Eldecalcitol Impurity9;200636-50-6
WhatsAPP: +86 17386083646
E-mail: anna@molcoo.com
Product Number: E034009
English Name: Eldecalcitol Impurity 9
English Alias: (((1R,2R,3R,Z)-2-(3-((tert-butyldimethylsilyl)oxy)propoxy)-5-(2-chloroethylidene)-4-methylenecyclohexane-1,3-diyl)bis(oxy))bis(tert-butyldimethylsilane)
CAS Number: 200636-50-6
Molecular Formula: C₃₀H₆₁ClO₄Si₃
Molecular Weight: 605.51
As an impurity of Eldecalcitol, this compound has the following advantages:
Well-defined and distinct structure: Contains three tert-butyldimethylsilyl (TBS) groups, 2-chloroethylidene side chain, methylenecyclohexane, and propoxy moieties. Strong hydrophobicity from silyl groups and electronegativity of chlorine create significant polarity differences from eldecalcitol, enabling accurate identification via GC or normal-phase HPLC as a specific impurity marker;
High stability and traceability: TBS protection and chloro-substitution ensure extreme stability under non-acidic conditions. As an intermediate from incomplete desilylation, chloro-reduction, or blocked cyclization in eldecalcitol synthesis, it directly reflects efficiency of key steps, improving process tracing accuracy;
High detection sensitivity: UV absorption (240-260nm) from (Z)-chloroalkene conjugation, combined with chlorine isotope pattern (³⁵Cl/³⁷Cl) and silicon-specific mass responses (e.g., Si(CH₃)₂C(CH₃)₃ fragments), enables trace analysis (ppm level) via GC-MS or LC-MS, compatible with silyl-protected/halogenated vitamin D precursor systems.

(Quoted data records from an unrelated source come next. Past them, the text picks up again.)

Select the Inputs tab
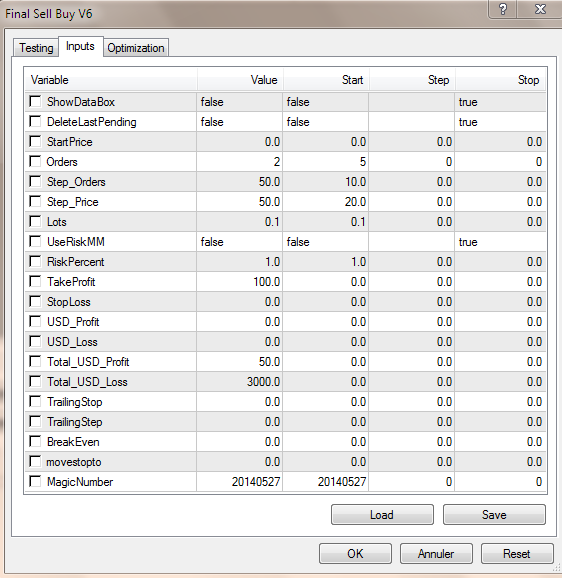562x578 pixels. (80, 46)
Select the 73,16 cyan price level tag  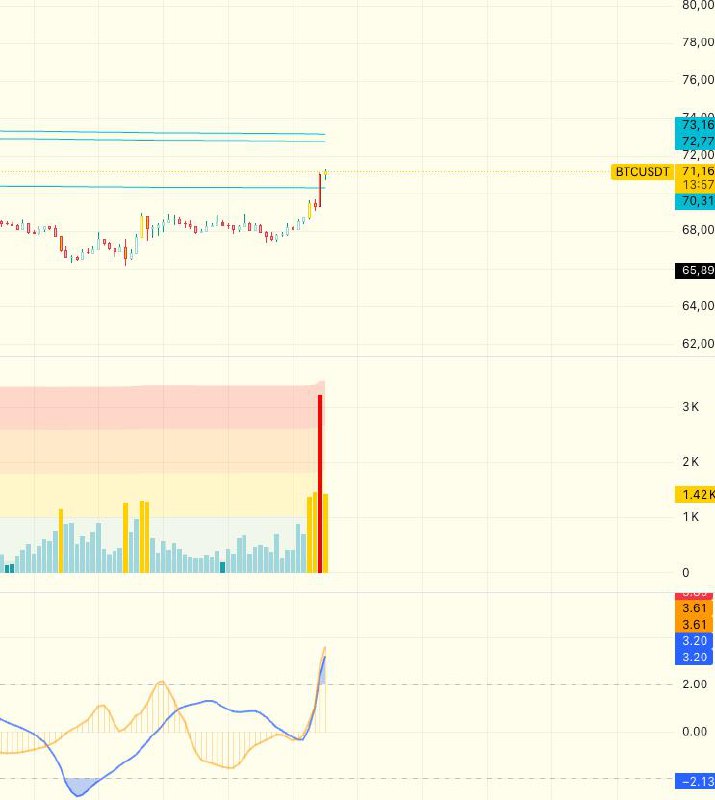pos(696,125)
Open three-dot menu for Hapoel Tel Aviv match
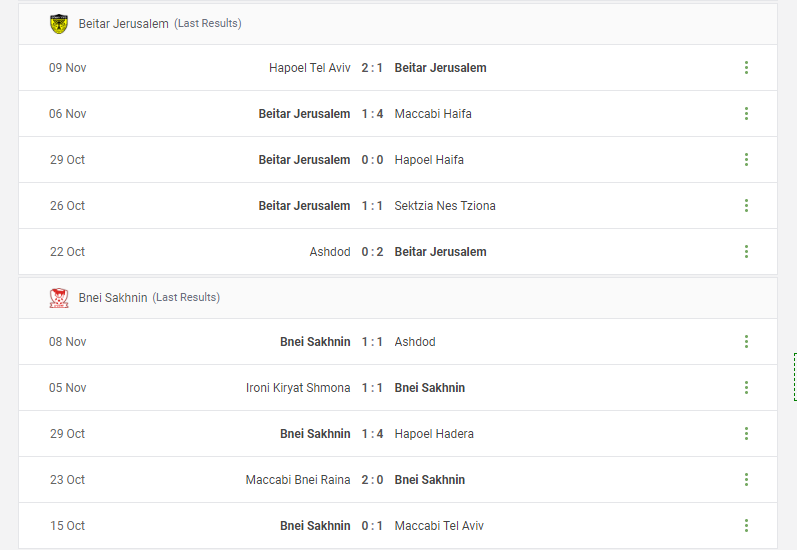The image size is (797, 550). (x=746, y=68)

Pharmaceutical quality control: Used as an impurity reference standard to quantify Eldecalcitol Impurity 9 in APIs, ensuring residual chlorinated/silylated intermediates meet quality standards post-desilylation/reduction/cyclization;
Synthesis optimization: Optimizing TBS deprotection (fluoride dosage), chloroethylidene reduction (catalyst selectivity), and cyclization by monitoring impurity levels to enhance dechlorination and steroid ring formation efficiency;
Intermediate purity assessment: Evaluating purity of key chloroalkene intermediates in eldecalcitol synthesis to support specificity of downstream dechlorination/ring closure.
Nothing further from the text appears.